_Supplied material_.
_ _ _ _ _ _ _

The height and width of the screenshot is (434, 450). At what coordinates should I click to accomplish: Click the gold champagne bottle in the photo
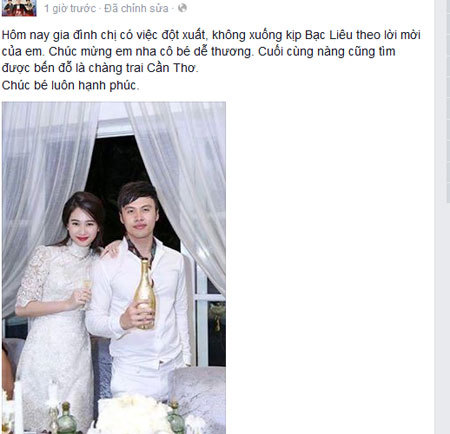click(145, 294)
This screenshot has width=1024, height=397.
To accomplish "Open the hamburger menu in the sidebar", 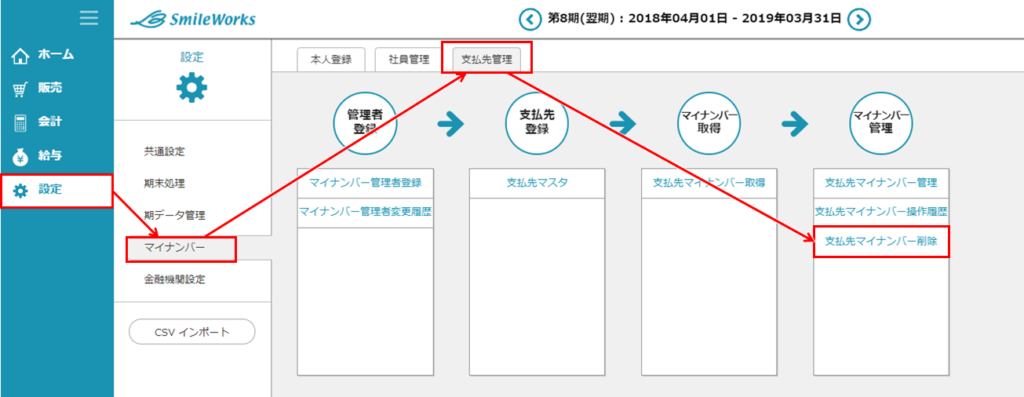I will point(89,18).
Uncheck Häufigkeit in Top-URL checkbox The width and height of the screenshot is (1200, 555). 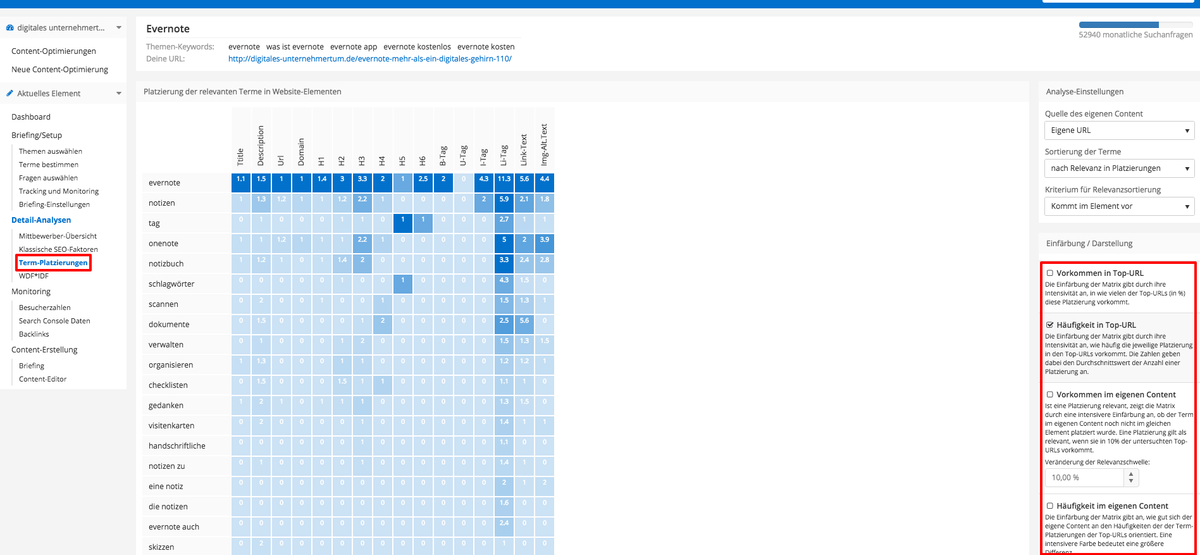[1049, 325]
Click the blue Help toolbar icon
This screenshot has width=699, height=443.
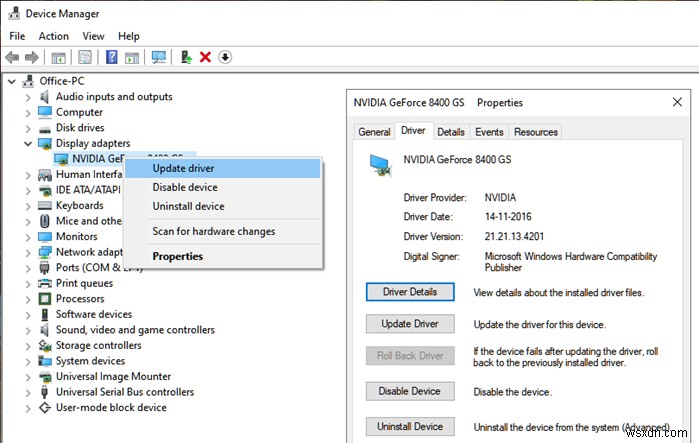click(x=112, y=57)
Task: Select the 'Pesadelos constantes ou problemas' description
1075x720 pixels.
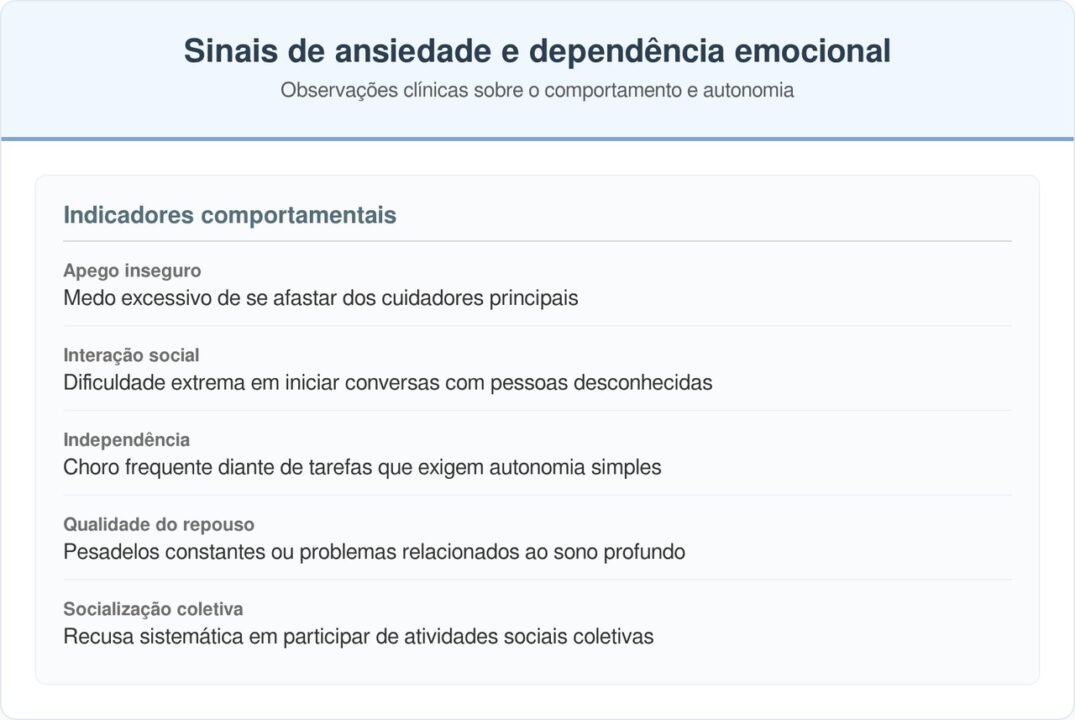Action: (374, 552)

_ _ _ _ _ _ _

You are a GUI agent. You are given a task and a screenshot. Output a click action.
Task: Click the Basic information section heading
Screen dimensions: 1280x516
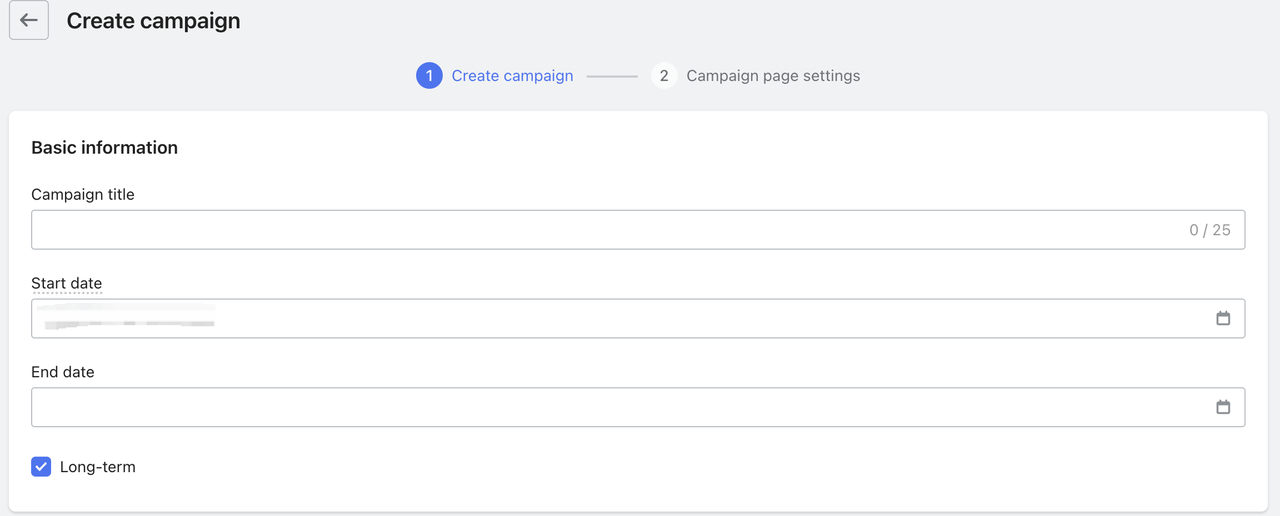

_ _ _ _ _ _ _

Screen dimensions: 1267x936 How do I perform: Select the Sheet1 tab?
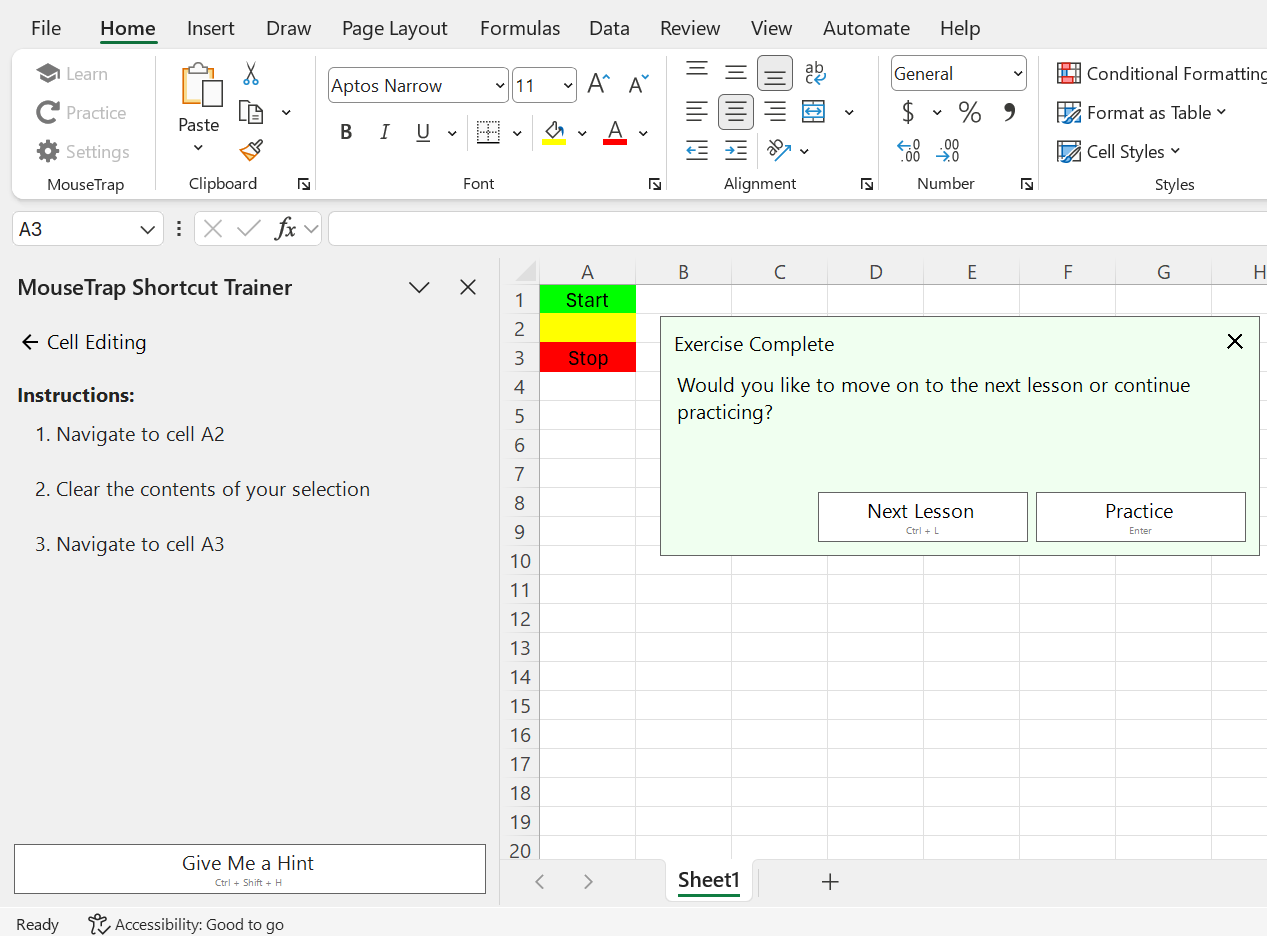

_ _ _ _ _ _ _

Which lines above include the word "dimensions"? Pick them out and copy them.

_Result for this exercise_.
Screen dimensions: 1280x516
Screen dimensions: 1267x936 How do I perform: Select the Sheet1 tab?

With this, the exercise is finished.